Aim of the task: Write out exactly, with both ends included, the lines that run from the line containing "The image size is (696, 613)." to the end of the entries. Pictures are not part of the answer.

Stored data entries:

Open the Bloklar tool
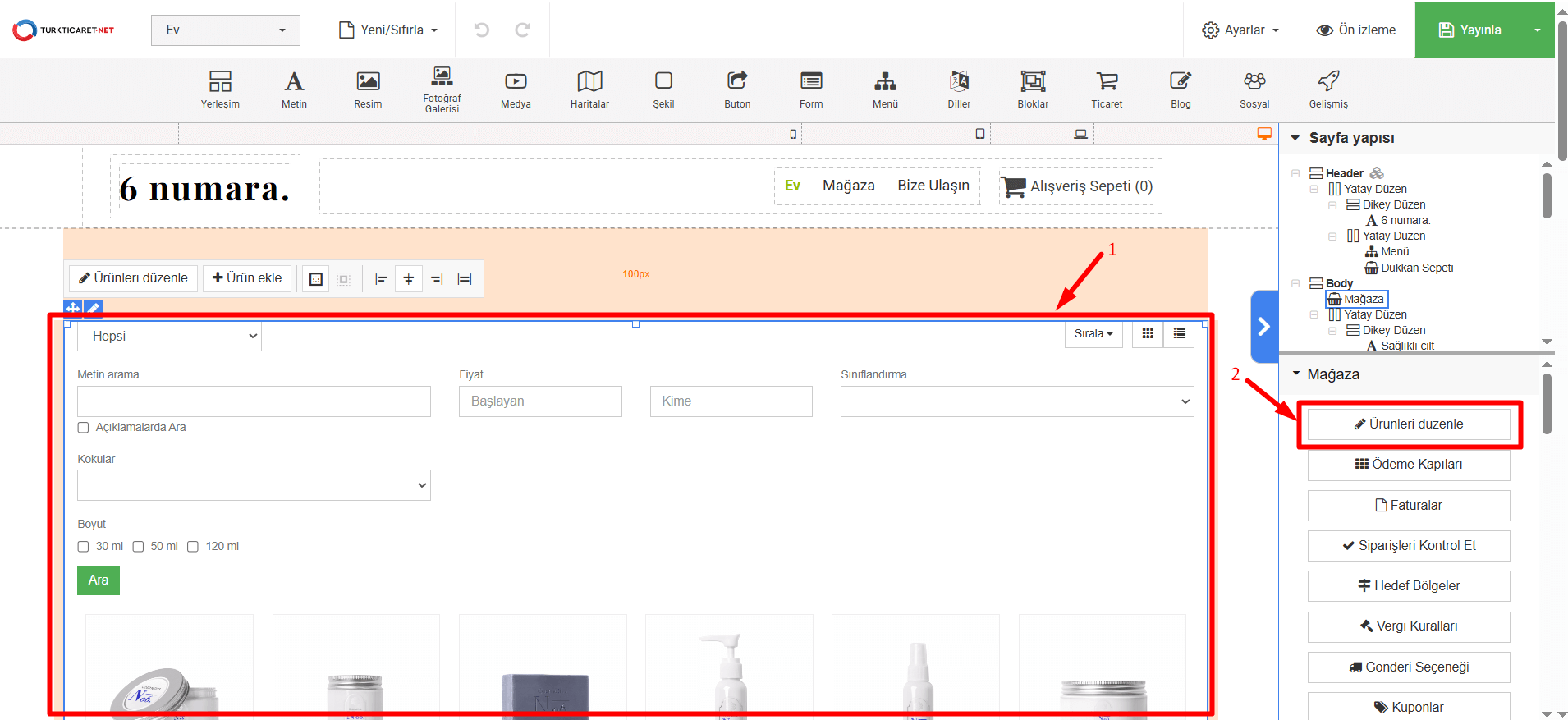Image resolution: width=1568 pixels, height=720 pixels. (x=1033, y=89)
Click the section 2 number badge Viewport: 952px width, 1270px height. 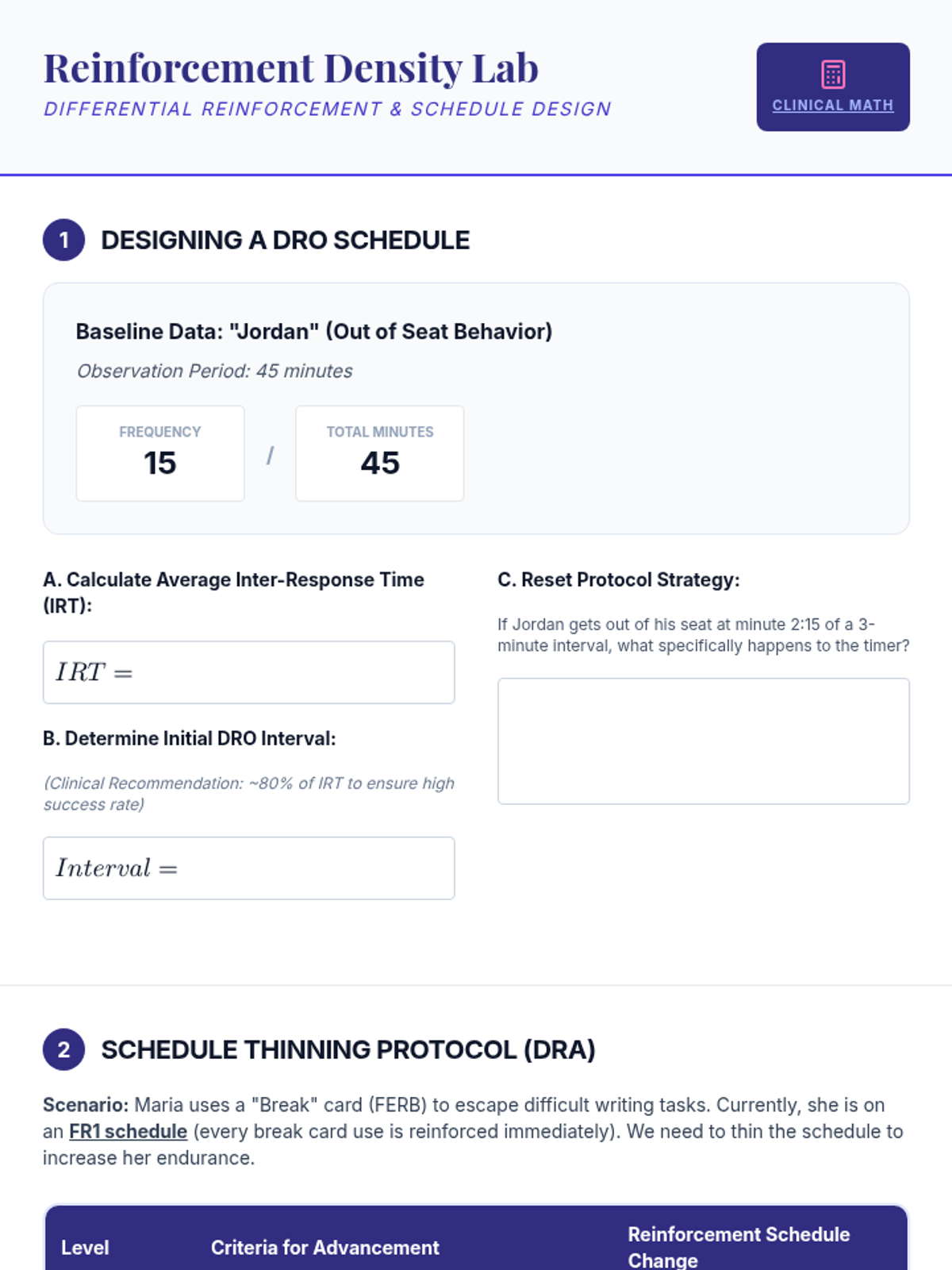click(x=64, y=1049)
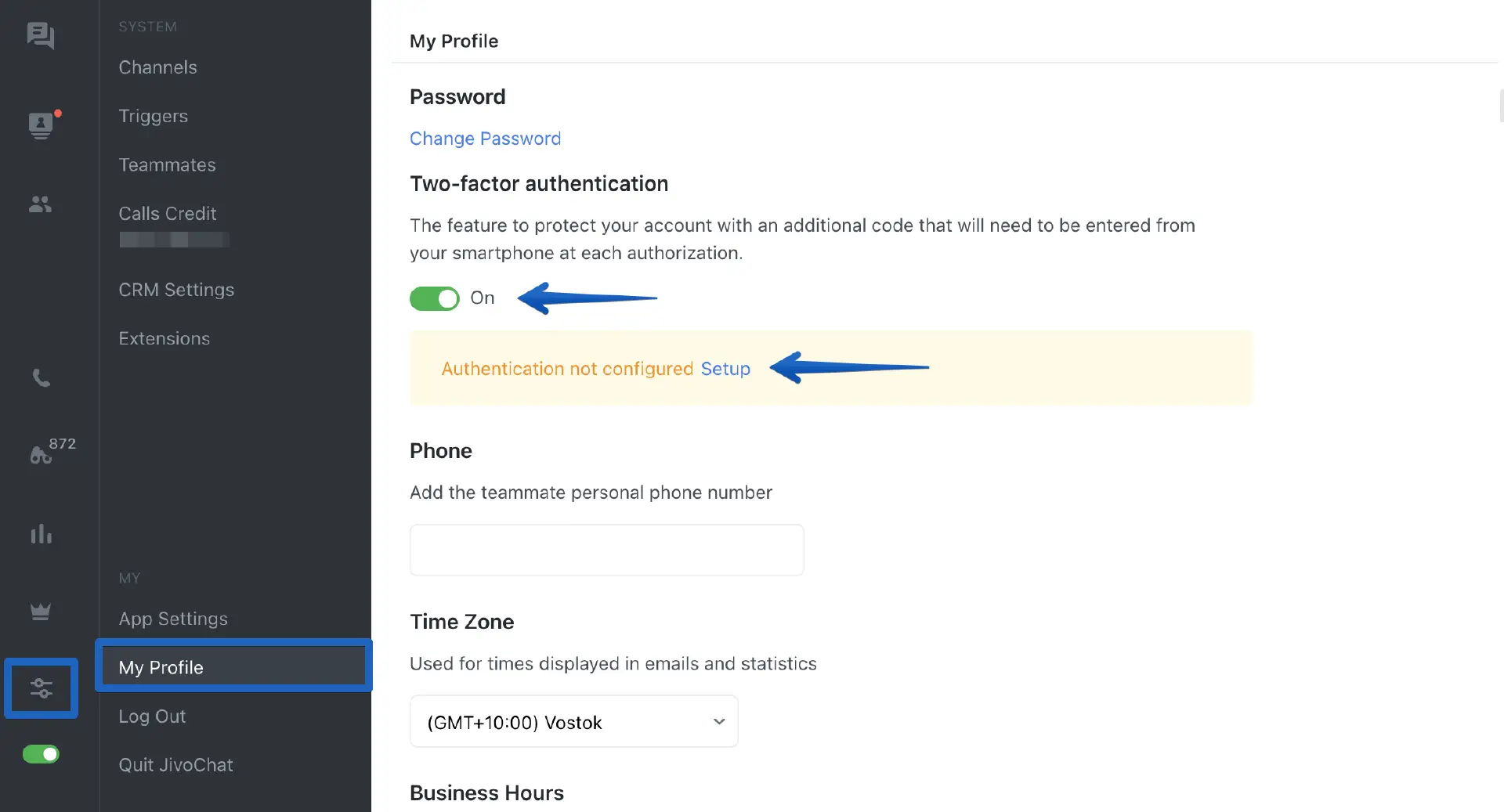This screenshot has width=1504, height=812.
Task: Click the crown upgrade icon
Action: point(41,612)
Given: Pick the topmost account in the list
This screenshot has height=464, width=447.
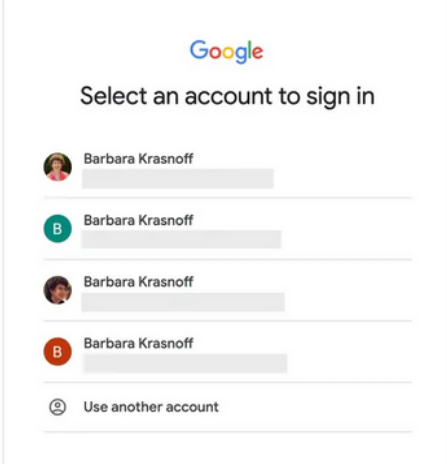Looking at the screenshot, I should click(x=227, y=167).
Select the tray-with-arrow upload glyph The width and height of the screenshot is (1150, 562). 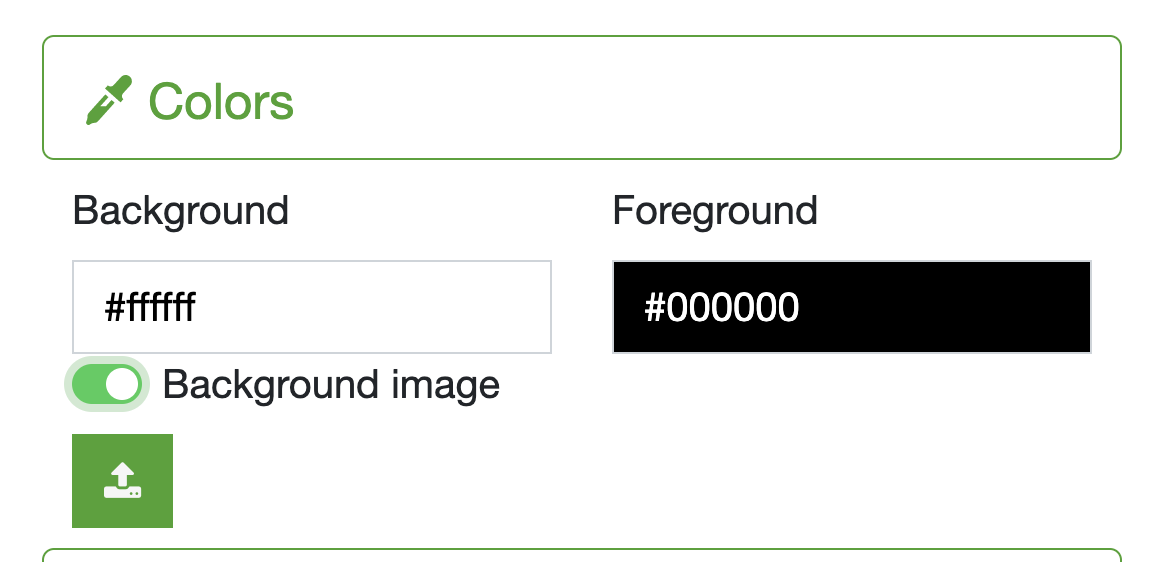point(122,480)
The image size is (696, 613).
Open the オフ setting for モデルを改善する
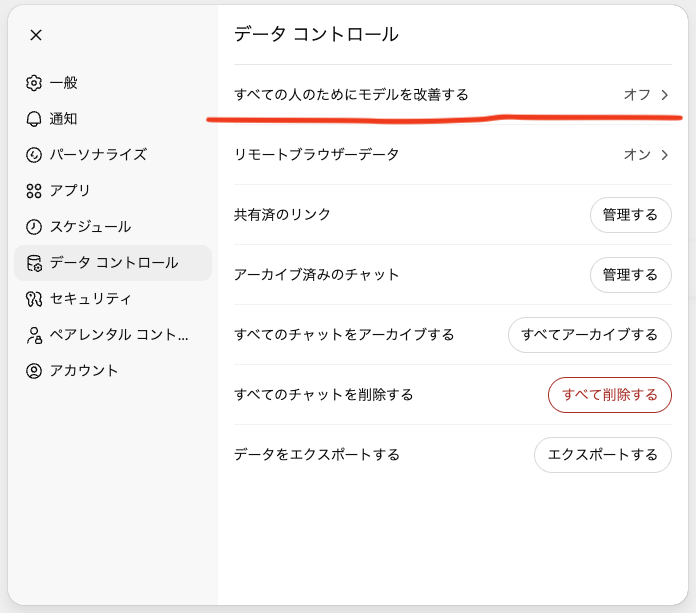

Result for this exercise:
The image size is (696, 613).
Open the オフ setting for モデルを改善する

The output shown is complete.